Aston Barclay has reported that the “unstoppable” strength of the used car market might be about to soften after increased post-September supplies start to reach remarketing centres.
Reporting a fall in dealer prices during Q3, alongside a softening of all used car values in the first two weeks of October, the independent remarketing specialist believes the sector may be seeing the first signs that Q4 will see the market returning back to “some normality” with prices and demand stabilising and supply continuing to gradually rise.
Managing director, Martin Potter, said: “The market for used cars between 12 and 60 months old was unstoppable in Q3 which is why late and low and fleet prices were so high, but we have witnessed a change in buyer attitudes in early October.
“Many buyers have started to only buy the stock they need for fear of market prices moving downwards and them being left with a number of cars owing them money.”
In its latest Insights used market report, Aston Barclay reported that late and low (12-to-24-month-old) and fleet used prices rose by 7.3% and 6.5% in Q3 to £16,383 and £11,653.
A severe shortage of stock fuelled the quarterly £1,122 rise for late and low cars while an all-time low average of 39,000 miles, it said, with high dealer demand for cars in the £8-12,000 price band contributing to fleet prices rising by £715 during the quarter.
Meanwhile, dealer part exchanges beyond 60 months of age sold saw values fall across all sectors in Q3 by an average of 8.8%, after what it described as “the extraordinary” rises, of up to 20%, experienced as the market emerged from COVID-19 lockdown in Q2.
The report added: “Supply improved dramatically in the old and budget part exchange sectors, while supply of younger part exchanges at between 55-to-78 months old reduced as dealers chose to hold onto their stock to retail rather than send them to auction.”
Aston Barclay warned that a number of unknowns could define the used car market in Q4.

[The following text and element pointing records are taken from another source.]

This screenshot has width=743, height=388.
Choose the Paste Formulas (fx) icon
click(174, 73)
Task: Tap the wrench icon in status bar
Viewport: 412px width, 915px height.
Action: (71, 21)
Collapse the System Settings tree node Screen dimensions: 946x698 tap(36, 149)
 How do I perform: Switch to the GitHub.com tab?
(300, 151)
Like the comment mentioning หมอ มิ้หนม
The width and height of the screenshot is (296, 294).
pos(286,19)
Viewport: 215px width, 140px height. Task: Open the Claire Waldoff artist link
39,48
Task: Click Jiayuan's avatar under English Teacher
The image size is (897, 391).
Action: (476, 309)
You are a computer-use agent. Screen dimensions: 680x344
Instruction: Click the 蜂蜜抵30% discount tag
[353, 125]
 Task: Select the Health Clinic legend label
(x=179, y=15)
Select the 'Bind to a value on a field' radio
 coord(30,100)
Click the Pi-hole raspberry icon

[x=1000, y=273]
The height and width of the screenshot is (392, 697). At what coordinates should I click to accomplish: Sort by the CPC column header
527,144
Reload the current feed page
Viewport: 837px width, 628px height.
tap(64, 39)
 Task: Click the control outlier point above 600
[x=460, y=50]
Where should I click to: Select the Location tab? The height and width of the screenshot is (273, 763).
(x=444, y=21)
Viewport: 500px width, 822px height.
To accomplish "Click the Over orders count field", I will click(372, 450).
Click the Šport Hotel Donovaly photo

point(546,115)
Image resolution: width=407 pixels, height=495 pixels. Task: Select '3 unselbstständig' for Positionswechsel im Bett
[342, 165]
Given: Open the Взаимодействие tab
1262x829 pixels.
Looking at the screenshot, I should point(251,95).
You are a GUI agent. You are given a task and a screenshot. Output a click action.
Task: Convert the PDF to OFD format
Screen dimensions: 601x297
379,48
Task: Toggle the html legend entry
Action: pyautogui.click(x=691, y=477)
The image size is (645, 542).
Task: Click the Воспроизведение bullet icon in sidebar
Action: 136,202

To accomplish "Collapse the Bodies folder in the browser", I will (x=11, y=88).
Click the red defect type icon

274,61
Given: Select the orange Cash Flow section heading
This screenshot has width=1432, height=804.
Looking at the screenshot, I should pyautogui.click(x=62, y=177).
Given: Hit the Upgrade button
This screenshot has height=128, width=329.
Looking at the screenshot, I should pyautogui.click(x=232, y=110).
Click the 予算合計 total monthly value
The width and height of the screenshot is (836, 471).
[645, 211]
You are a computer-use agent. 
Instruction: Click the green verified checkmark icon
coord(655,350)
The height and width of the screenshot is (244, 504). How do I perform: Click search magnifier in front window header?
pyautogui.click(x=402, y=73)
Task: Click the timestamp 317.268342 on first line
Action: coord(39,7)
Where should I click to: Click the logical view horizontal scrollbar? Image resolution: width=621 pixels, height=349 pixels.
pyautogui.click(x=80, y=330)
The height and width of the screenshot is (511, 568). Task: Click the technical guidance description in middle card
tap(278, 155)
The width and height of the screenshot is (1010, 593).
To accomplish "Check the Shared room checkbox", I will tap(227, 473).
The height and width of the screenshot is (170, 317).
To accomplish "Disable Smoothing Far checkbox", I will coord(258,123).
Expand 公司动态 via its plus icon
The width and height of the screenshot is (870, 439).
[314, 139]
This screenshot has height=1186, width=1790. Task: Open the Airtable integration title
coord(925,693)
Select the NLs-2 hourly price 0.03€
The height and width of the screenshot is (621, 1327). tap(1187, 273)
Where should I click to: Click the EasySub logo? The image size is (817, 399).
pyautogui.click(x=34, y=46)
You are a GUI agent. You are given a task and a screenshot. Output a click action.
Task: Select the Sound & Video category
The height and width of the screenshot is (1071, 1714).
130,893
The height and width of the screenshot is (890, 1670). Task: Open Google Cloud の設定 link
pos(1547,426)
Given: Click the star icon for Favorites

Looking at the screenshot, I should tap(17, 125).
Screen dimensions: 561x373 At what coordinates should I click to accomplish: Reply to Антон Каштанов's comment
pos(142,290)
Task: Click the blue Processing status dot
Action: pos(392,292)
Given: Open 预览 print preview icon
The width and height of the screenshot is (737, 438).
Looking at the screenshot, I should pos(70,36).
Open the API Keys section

The end of Government Coronavirus Job Retention Scheme (CJRS), repossessions and voluntary terminations flooding into the market and ultimately the impact of Brexit are all likely to impact consumer and dealer confidence, it said.
Potter added: “Any one of these could affect dealer and consumer confidence. However, we feel prices will remain healthy into 2021 as new car lead times keep extending.
“This means a flood of used cars hitting the market will be avoided as ex-business and personal leasing contracts are extended due to new car delays.”